US 11,810,383 B2
System and method for determination of label values in unstructured documents
Devang Jagdishchandra Patel, Mumbai (IN); Prabhat Ranjan Mishra, Mumbai (IN); Ketkee Pandit, Mumbai (IN); Ankita Gupta, Mumbai (IN); Chirabrata Bhaumik, Kolkata (IN); Dinesh Yadav, Mumbai (IN); and Amit Kumar Agrawal, Kolkata (IN)
Assigned to TATA CONSULTANCY SERVICES LIMITED, Mumbai (IN)
Filed by Tata Consultancy Services Limited, Mumbai (IN)
Filed on Nov. 20, 2020, as Appl. No. 17/100,205.
Claims priority of application No. 201921047655 (IN), filed on Nov. 21, 2019.
Prior Publication US 2021/0201018 A1, Jul. 1, 2021
Int. Cl. G06V 30/414 (2022.01); G06F 40/279 (2020.01); G06V 30/416 (2022.01); G06F 18/22 (2023.01); G06V 30/10 (2022.01); G06F 16/958 (2019.01); G06N 20/00 (2019.01); G06F 40/30 (2020.01); G06N 5/04 (2023.01); G06Q 30/0201 (2023.01); G06F 18/214 (2023.01); G06Q 30/016 (2023.01)

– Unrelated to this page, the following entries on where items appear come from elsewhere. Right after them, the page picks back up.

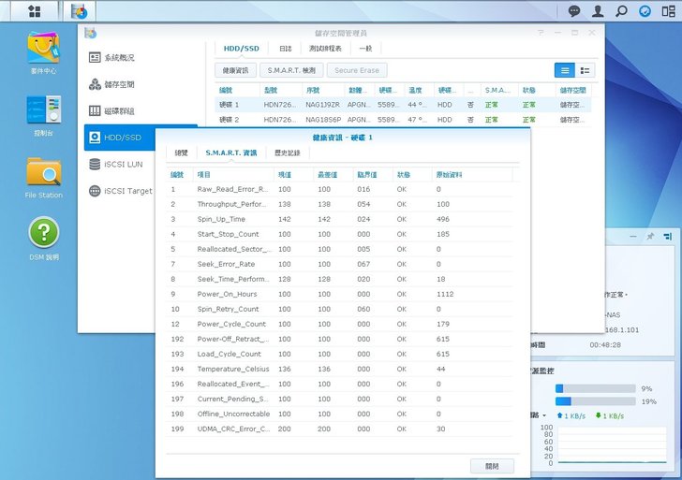Viewport: 682px width, 480px height.
Task: Switch to detailed view layout toggle
Action: pyautogui.click(x=585, y=70)
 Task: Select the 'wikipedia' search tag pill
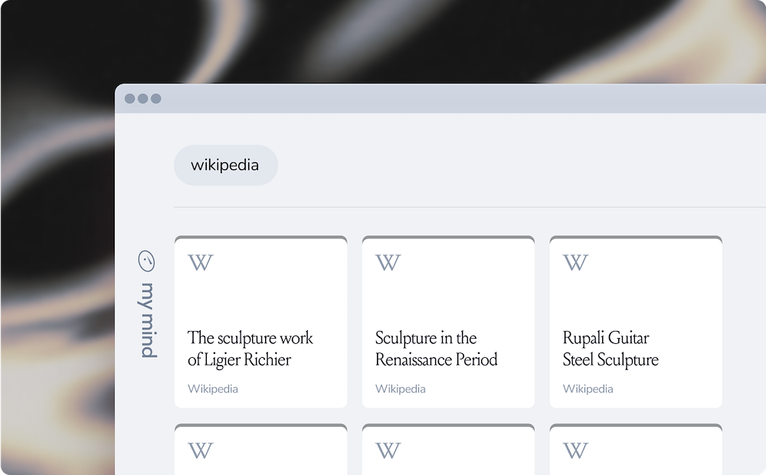225,165
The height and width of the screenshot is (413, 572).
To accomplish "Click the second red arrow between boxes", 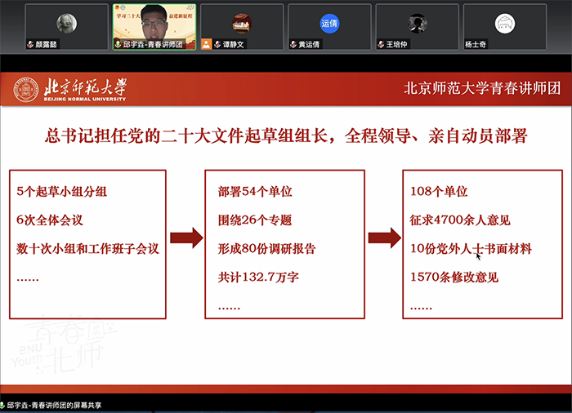I will point(384,238).
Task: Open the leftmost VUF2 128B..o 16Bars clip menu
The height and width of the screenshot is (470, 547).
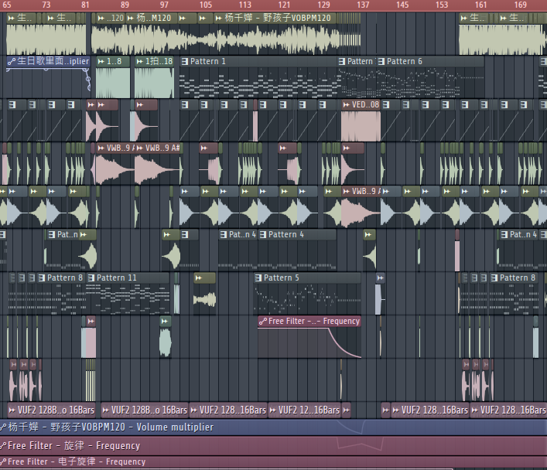Action: [x=12, y=410]
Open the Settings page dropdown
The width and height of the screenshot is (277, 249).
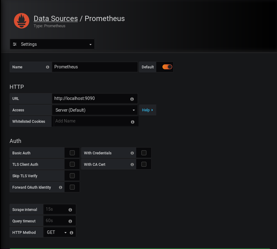tap(52, 44)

CPC G06V 30/414 (2022.01) [G06F 16/958 (2019.01); G06F 18/214 (2023.01); G06F 18/22 (2023.01); G06F 40/279 (2020.01); G06F 40/30 (2020.01); G06N 5/04 (2013.01); G06N 20/00 (2019.01); G06Q 30/0201 (2013.01); G06V 30/416 (2022.01); G06Q 30/016 (2013.01); G06V 30/10 (2022.01)] 19 Claims
OG exemplary drawing
 
1. A processor-implemented method for determining label value for labels in unstructured documents, the method comprising:
defining, via one or more hardware processors, an extraction profile comprising a set of labels for which label values are to be extracted from the unstructured document;
identifying, via the one or more hardware processors, a plurality of sections in one or more page images of the unstructured document, each section of the plurality of sections identified based on one or more image processing techniques;
generating, via the one or more hardware processors, a plurality of bounding boxes in the one or more page images, each of the plurality of bounding boxes enclosing a section of the plurality of sections;
obtaining, via the one or more hardware processors, a label value for each label from amongst the plurality of labels stored in the extraction profile, wherein obtaining the label value for each label comprises:
extracting the plurality of labels, via the one or more hardware processors, wherein extracting a label comprises performing for each bounding box of the plurality of bounding boxes;
extracting text comprised in the bounding box, features of the bounding box, and an Optical character recognition (OCR) confidence score (COCR) associated with the text based on a confidence score associated with each word of the text using an OCR technique;
determining whether a label text for a label from amongst the plurality of labels is present in the bounding box, the label text for the label comprising one of a label name and one or more synonyms for the label name;
on determination of absence of the label in the bounding box, applying an OCR error correction model and a partial matching model, wherein the OCR error correction model utilizes a minimum distance technique to identify inaccuracy in the text identified through the OCR technique, and the partial matching model computes a level of matching between the text identified using the OCR error correction model and the label from amongst the plurality of labels; and
extracting the label from the bounding box on determination of the level of matching between the text identified using the OCR error correction model and the label from amongst the plurality of labels being more than or equal to a predefined threshold;
identifying, from amongst the plurality of bounding boxes, a bounding box comprising label value corresponding to the label, the bounding box being one of the bounding boxes comprising the label text and a value matching data type criteria for the label in the bounding box and a neighboring bounding box containing value matching data type criteria in vicinity of the bounding box comprising the label text using a nearest proximity neighbor criteria;
predicting, via the one or more hardware processors, a bounding box comprising the label value associated with the label text using a deep learning model, the deep learning model trained with location information and data type criteria associated with the label values of the labels; and
obtaining, via the one or more hardware processors, an aggregate confidence score for the text in the bounding box indicative of the text being a label value for the label in the bounding box, the aggregate confidence score obtained as a weighted sum of a confidence score (CPOS) of identification of position of the bounding box comprising label value in comparison with the position of label value obtained from deep learning model, a confidence score (CPROXIMITY) of the extracted value of the label in a neighboring bounding box, a confidence score (CSIZE) associated with size of the bounding box, and the COCR associated with the OCR.